Rising interest rates may threaten the “soft landing” outlook for the US economy, but the upcoming preliminary estimate of third-quarter GDP from the government still looks set to report that output picked up from Q2.
The median nowcast for GDP via several sources compiled by CapitalSpectator.com indicates growth at 3.2% for the July-through-September period (seasonally adjusted annual rate). That’s substantially up from the 2.1% advance in Q2.
But in a sign of what may be brewing, today’s revised Q3 nowcast is fractionally below the previous update. It’s reasonable to assume that more downside revisions are likely ahead of the Oct. 26, when the Bureau of Economic Analysis will publish its Q3 report for GDP. One factor weighing on the outlook for the remaining Q3 nowcasts: rising Treasury yields.
The recent runup in the 10-year yield lifted the benchmark rate to 4.81% on Tuesday (Oct. 3), the highest since 2007. “I think we’re gonna go to five [percent]” for the 10-year yield, predicts former Pimco bond fund manager Bill Gross.
Upside momentum for the 10-year yield is certainly strong lately. The 50-day average for the rate, after briefly falling below its 200-day counterpart in the spring, has recently rebounded, which implies that the market will continue to reprice this yield higher in the near term.
Meanwhile, Fed officials are signaling that interest rate cuts aren’t on the horizon. In fact, it’s premature to rule out another rate hike, advises Cleveland Fed President Loretta Mester. On Monday she said: “At this point, I suspect we may well need to raise the fed funds rate once more this year and then hold it there for some time as we accumulate more information on economic developments and assess the effects of the tightening in financial conditions that has already occurred,”
Jim Bianco, president of Bianco Research, tells CNBC: “I don’t think we’re near the end of this move in the bond market.”

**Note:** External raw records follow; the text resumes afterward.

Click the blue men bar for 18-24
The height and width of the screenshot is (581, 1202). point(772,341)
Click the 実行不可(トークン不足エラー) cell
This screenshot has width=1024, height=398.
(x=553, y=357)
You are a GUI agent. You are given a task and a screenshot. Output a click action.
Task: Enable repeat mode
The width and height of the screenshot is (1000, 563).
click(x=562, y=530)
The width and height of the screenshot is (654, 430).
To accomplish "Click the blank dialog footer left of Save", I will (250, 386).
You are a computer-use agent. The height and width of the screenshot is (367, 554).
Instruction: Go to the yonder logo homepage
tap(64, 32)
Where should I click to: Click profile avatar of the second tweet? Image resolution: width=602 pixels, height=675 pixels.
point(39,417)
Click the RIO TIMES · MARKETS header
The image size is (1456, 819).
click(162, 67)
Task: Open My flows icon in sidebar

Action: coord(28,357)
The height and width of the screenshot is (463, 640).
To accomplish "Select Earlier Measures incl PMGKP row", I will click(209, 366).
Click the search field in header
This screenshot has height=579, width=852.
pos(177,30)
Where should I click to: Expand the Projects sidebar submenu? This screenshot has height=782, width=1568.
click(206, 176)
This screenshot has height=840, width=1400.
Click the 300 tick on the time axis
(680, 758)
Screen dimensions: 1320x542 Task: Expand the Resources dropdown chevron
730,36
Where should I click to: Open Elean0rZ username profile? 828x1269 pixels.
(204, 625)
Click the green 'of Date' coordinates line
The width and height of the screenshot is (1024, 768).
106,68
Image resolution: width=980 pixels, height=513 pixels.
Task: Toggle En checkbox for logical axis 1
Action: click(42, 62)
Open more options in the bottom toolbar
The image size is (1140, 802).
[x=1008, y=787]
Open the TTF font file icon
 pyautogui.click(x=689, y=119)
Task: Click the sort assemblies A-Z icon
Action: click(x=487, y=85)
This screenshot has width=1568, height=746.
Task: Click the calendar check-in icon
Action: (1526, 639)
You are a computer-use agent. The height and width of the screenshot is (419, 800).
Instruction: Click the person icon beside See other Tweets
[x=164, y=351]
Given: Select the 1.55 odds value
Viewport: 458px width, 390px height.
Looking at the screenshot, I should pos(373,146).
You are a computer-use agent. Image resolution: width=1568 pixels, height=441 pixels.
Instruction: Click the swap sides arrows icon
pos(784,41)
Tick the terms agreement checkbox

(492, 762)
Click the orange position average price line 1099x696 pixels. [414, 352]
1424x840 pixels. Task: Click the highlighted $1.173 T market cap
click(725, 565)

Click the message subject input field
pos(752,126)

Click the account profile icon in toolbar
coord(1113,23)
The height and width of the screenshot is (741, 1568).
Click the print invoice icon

Higher interest rates are a new headwind for the economy in Q4 and beyond. There’s also a risk that today’s 3%-plus nowcast for the upcoming Q3 report will be revised down ahead of the Oct. 26 release. Given the recent persistence in higher nowcasts vs. Q2, however, it’s likely that growth will match or exceed the previous quarter. But the longer that interest rates rise and/or hold on to current levels, the stronger the case for revising current growth estimates down for Q4.